• INPUT
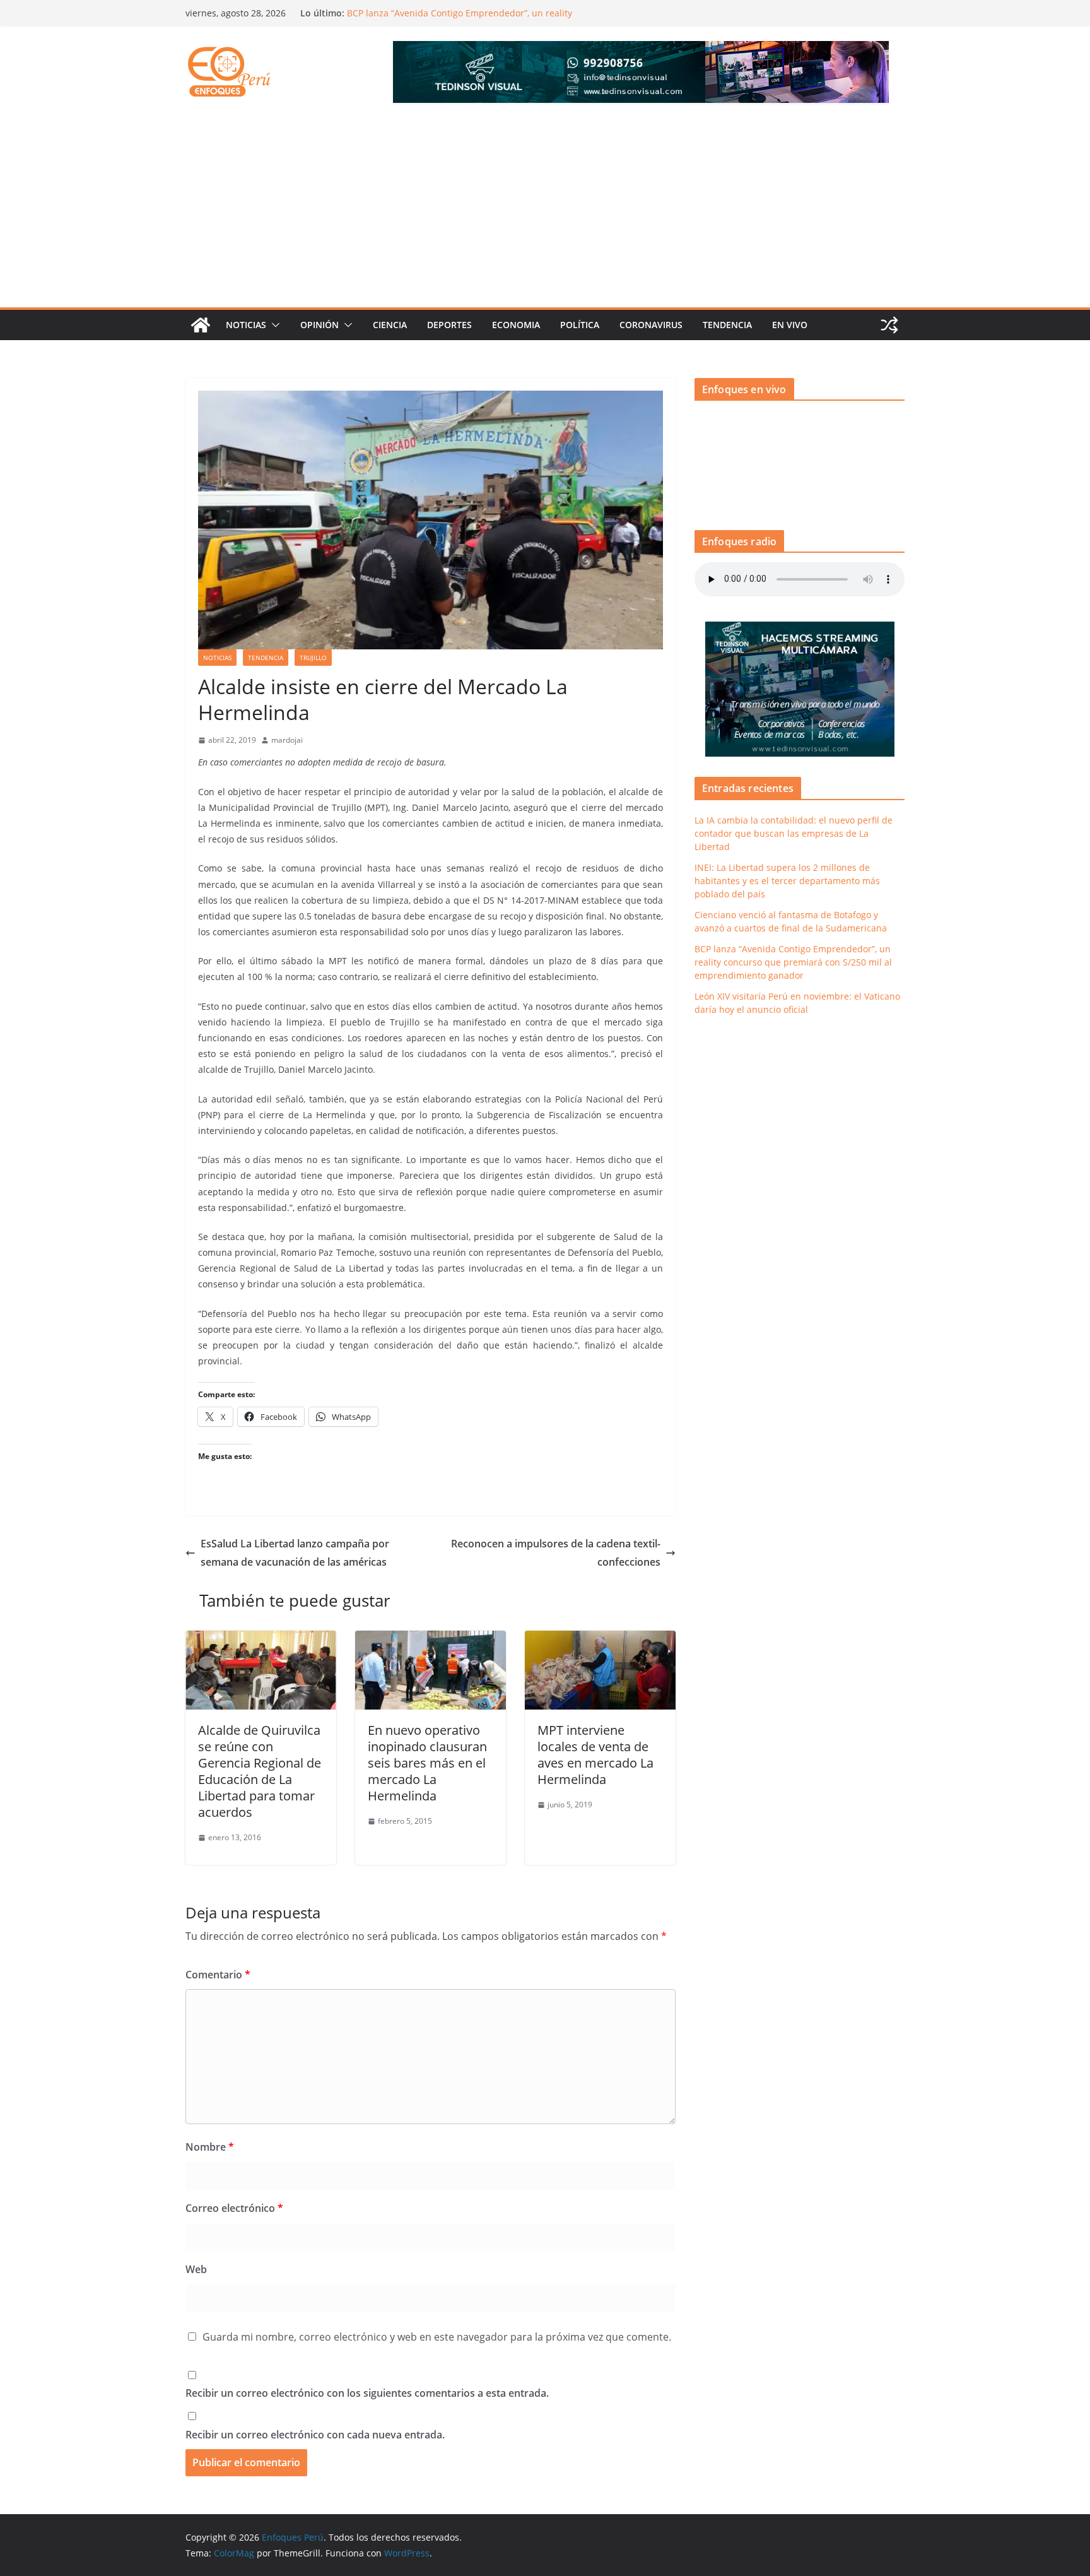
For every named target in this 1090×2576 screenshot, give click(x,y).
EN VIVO (789, 325)
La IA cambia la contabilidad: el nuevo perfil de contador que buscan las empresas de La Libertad (793, 833)
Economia (516, 325)
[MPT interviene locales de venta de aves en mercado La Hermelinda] (600, 1639)
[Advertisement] (545, 212)
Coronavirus (651, 325)
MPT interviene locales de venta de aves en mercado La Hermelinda (595, 1755)
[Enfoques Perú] (200, 325)
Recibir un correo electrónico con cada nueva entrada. (315, 2435)
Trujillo (313, 657)
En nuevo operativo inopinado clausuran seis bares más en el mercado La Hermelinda (427, 1763)
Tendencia (727, 325)
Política (579, 325)
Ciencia (390, 325)
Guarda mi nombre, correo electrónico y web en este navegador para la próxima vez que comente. (436, 2337)
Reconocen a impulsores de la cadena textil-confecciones (555, 1553)
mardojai (287, 740)
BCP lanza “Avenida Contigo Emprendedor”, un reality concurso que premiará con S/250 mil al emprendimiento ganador (793, 962)
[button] (273, 325)
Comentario (217, 1975)
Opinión (319, 325)
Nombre (209, 2147)
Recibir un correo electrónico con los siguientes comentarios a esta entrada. (367, 2393)
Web (196, 2269)
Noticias (246, 325)
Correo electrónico (234, 2208)
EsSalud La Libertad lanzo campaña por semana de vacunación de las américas (295, 1553)
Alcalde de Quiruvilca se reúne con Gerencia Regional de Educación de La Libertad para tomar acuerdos (259, 1771)
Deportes (449, 325)
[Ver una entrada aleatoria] (889, 325)
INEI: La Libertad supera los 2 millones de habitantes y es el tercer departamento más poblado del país (787, 880)
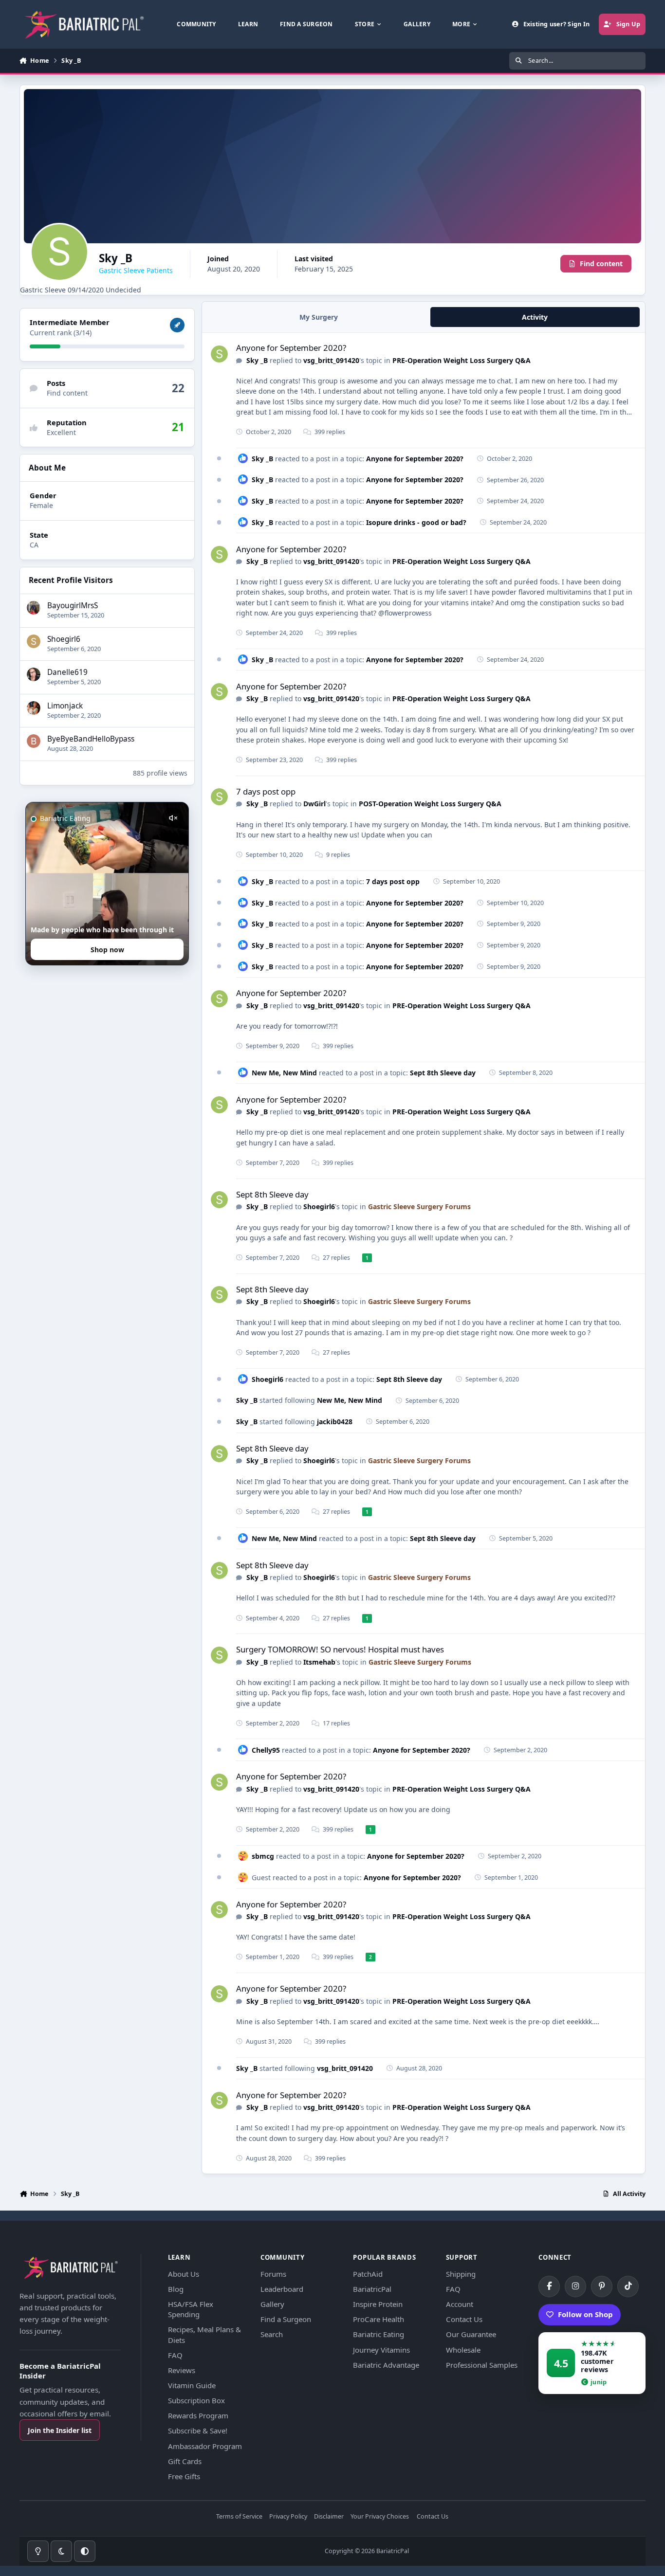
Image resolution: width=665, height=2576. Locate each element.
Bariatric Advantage (386, 2365)
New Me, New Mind (284, 1072)
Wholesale (463, 2350)
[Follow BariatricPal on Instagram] (575, 2286)
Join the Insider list (60, 2430)
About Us (183, 2274)
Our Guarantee (471, 2334)
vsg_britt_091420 (331, 360)
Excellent (61, 432)
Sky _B (257, 360)
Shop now (107, 949)
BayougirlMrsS (72, 605)
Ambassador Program (205, 2446)
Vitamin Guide (192, 2385)
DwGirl (314, 803)
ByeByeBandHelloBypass (90, 739)
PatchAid (368, 2274)
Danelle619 (67, 672)
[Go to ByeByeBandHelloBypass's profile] (33, 741)
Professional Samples (481, 2365)
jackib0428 (334, 1421)
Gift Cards (185, 2461)
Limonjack (65, 706)
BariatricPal (372, 2289)
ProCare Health (378, 2319)
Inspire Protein (378, 2304)
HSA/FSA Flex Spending (190, 2309)
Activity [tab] (535, 317)
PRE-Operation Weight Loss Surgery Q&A (461, 360)
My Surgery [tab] (318, 317)
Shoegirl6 (63, 639)
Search (271, 2334)
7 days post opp (266, 791)
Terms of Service (239, 2517)
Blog (176, 2289)
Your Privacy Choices (380, 2517)
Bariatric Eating (378, 2334)
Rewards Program (198, 2415)
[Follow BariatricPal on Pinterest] (601, 2286)
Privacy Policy (288, 2517)
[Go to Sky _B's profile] (219, 354)
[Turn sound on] (173, 818)
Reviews (181, 2370)
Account (459, 2304)
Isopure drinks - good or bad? (416, 522)
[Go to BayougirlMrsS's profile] (33, 608)
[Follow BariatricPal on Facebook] (549, 2286)
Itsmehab (319, 1662)
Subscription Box (196, 2400)
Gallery (272, 2304)
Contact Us (464, 2319)
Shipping (461, 2274)
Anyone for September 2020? (291, 347)
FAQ (175, 2355)
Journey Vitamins (381, 2350)
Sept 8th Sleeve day (443, 1072)
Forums (273, 2274)
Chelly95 (267, 1750)
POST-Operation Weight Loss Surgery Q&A (430, 803)
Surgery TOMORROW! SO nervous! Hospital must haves (340, 1649)
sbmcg (263, 1856)
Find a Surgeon (285, 2319)
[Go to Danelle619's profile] (33, 674)
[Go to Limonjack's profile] (33, 708)
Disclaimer (329, 2517)
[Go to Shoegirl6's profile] (33, 641)
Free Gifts (184, 2476)
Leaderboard (281, 2289)
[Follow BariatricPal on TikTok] (628, 2286)
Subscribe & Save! (197, 2430)
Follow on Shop (585, 2314)
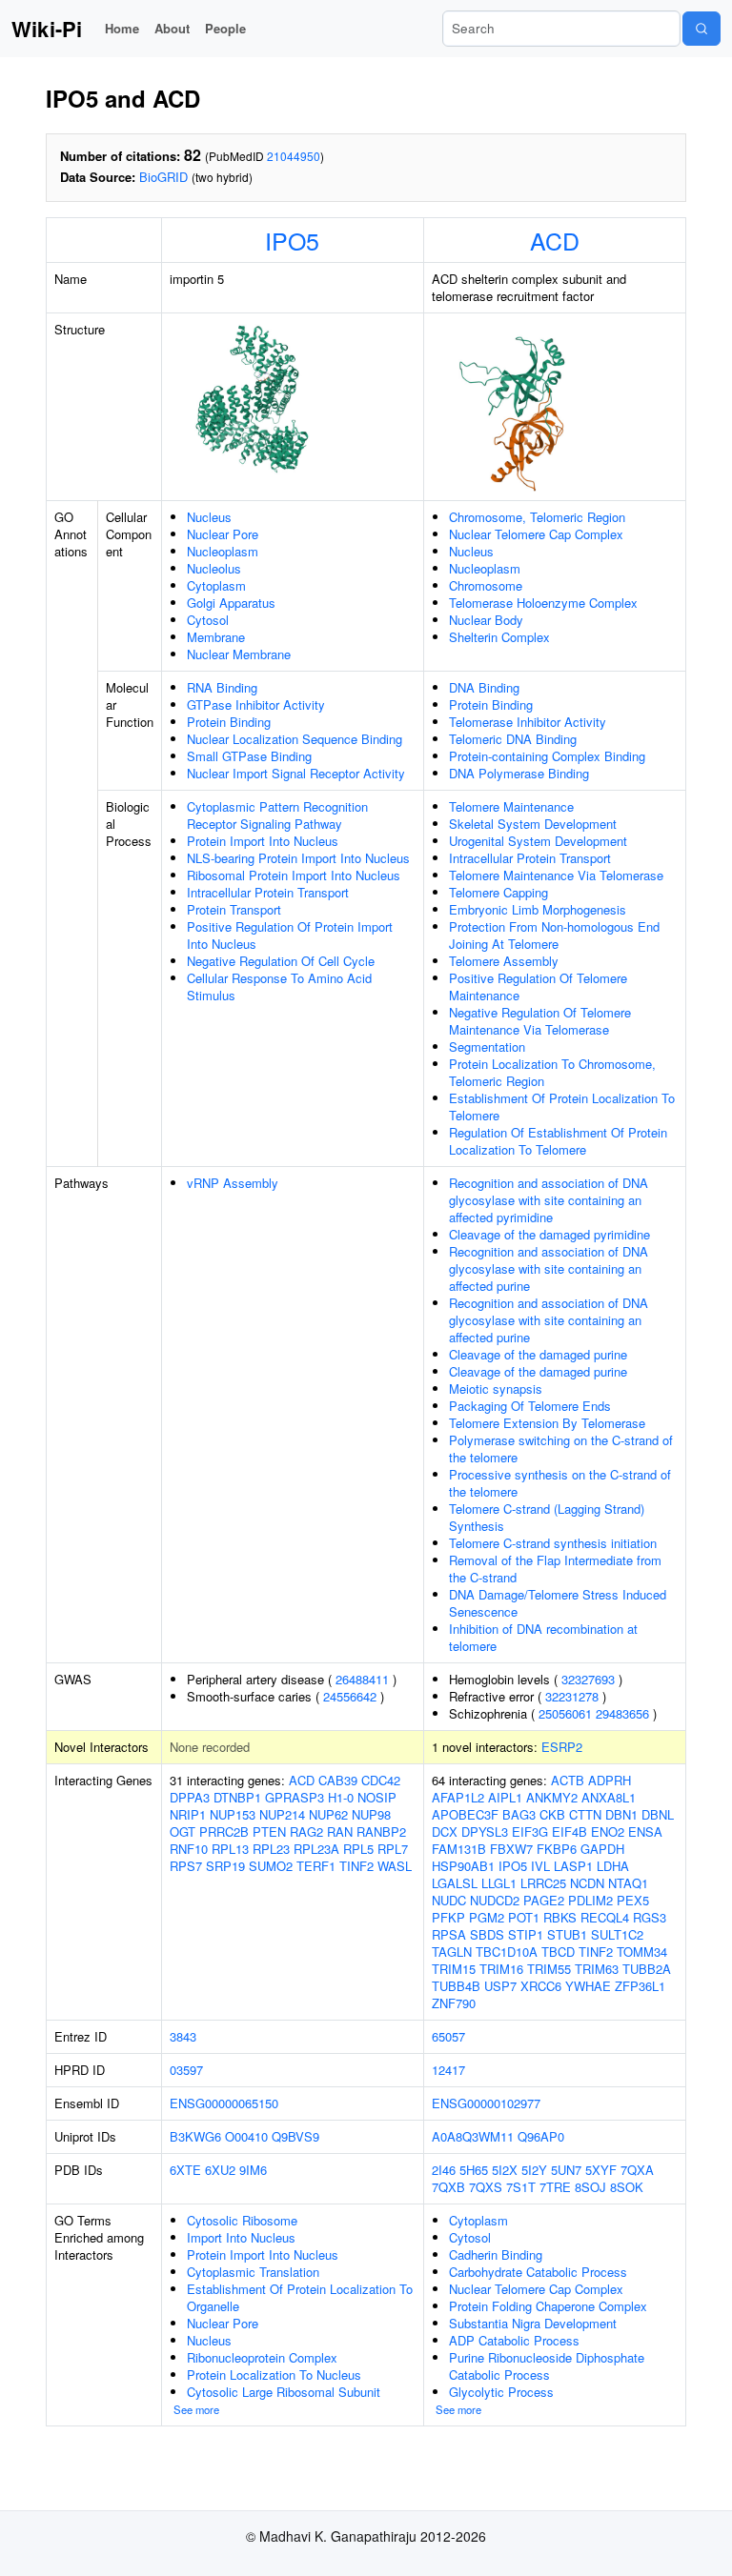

• WORK TO BE COMPLETED
What is needed is a word-for-word copy of the data above, free of any images.

• RESPONSE
For every named target in this 1090×2576 screenshot, give click(x,y).
EN VIVO (789, 325)
La IA cambia la contabilidad: el nuevo perfil de contador que buscan las empresas de La Libertad (793, 833)
Economia (516, 325)
[MPT interviene locales de venta de aves en mercado La Hermelinda] (600, 1639)
[Advertisement] (545, 212)
Coronavirus (651, 325)
MPT interviene locales de venta de aves en mercado La Hermelinda (595, 1755)
[Enfoques Perú] (200, 325)
Recibir un correo electrónico con cada nueva entrada. (315, 2435)
Trujillo (313, 657)
En nuevo operativo inopinado clausuran seis bares más en el mercado La Hermelinda (427, 1763)
Tendencia (727, 325)
Política (579, 325)
Ciencia (390, 325)
Guarda mi nombre, correo electrónico y web en este navegador para la próxima vez que comente. (436, 2337)
Reconocen a impulsores de la cadena textil-confecciones (555, 1553)
mardojai (287, 740)
BCP lanza “Avenida Contigo Emprendedor”, un reality concurso que premiará con S/250 mil al emprendimiento ganador (793, 962)
[button] (273, 325)
Comentario (217, 1975)
Opinión (319, 325)
Nombre (209, 2147)
Recibir un correo electrónico con los siguientes comentarios a esta entrada. (367, 2393)
Web (196, 2269)
Noticias (246, 325)
Correo electrónico (234, 2208)
EsSalud La Libertad lanzo campaña por semana de vacunación de las américas (295, 1553)
Alcalde de Quiruvilca se reúne con Gerencia Regional de Educación de La Libertad para tomar acuerdos (259, 1771)
Deportes (449, 325)
[Ver una entrada aleatoria] (889, 325)
INEI: La Libertad supera los 2 millones de habitantes y es el tercer departamento más poblado del país (787, 880)
Image resolution: width=665, height=2576. Locate each element.
Bariatric Advantage (386, 2365)
New Me, New Mind (284, 1072)
Wholesale (463, 2350)
[Follow BariatricPal on Instagram] (575, 2286)
Join the Insider list (60, 2430)
About Us (183, 2274)
Our Guarantee (471, 2334)
vsg_britt_091420 (331, 360)
Excellent (61, 432)
Sky _B (257, 360)
Shop now (107, 949)
BayougirlMrsS (72, 605)
Ambassador Program (205, 2446)
Vitamin Guide (192, 2385)
DwGirl (314, 803)
ByeByeBandHelloBypass (90, 739)
PatchAid (368, 2274)
Danelle619 (67, 672)
[Go to ByeByeBandHelloBypass's profile] (33, 741)
Professional Samples (481, 2365)
jackib0428 (334, 1421)
Gift Cards (185, 2461)
Limonjack (65, 706)
BariatricPal (372, 2289)
ProCare Health (378, 2319)
Inspire Protein (378, 2304)
HSA/FSA Flex Spending (190, 2309)
Activity [tab] (535, 317)
PRE-Operation Weight Loss Surgery Q&A (461, 360)
My Surgery [tab] (318, 317)
Shoegirl6 (63, 639)
Search (271, 2334)
7 days post opp (266, 791)
Terms of Service (239, 2517)
Blog (176, 2289)
Your Privacy Choices (380, 2517)
Bariatric Eating (378, 2334)
Rewards Program (198, 2415)
[Follow BariatricPal on Pinterest] (601, 2286)
Privacy Policy (288, 2517)
[Go to Sky _B's profile] (219, 354)
[Turn sound on] (173, 818)
Reviews (181, 2370)
Account (459, 2304)
Isopure drinks - good or bad? (416, 522)
[Go to BayougirlMrsS's profile] (33, 608)
[Follow BariatricPal on Facebook] (549, 2286)
Itsmehab (319, 1662)
Subscription Box (196, 2400)
Gallery (272, 2304)
Contact Us (464, 2319)
Shipping (461, 2274)
Anyone for September 2020? (291, 347)
FAQ (175, 2355)
Journey Vitamins (381, 2350)
Sept 8th Sleeve day (443, 1072)
Forums (273, 2274)
Chelly95 (267, 1750)
POST-Operation Weight Loss Surgery Q&A (430, 803)
Surgery TOMORROW! SO nervous! Hospital must haves (340, 1649)
sbmcg (263, 1856)
Find a Surgeon (285, 2319)
[Go to Danelle619's profile] (33, 674)
[Go to Limonjack's profile] (33, 708)
Disclaimer (329, 2517)
[Go to Shoegirl6's profile] (33, 641)
Free Gifts (184, 2476)
Leaderboard (281, 2289)
[Follow BariatricPal on TikTok] (628, 2286)
Subscribe & Save! (197, 2430)
Follow on Shop (585, 2314)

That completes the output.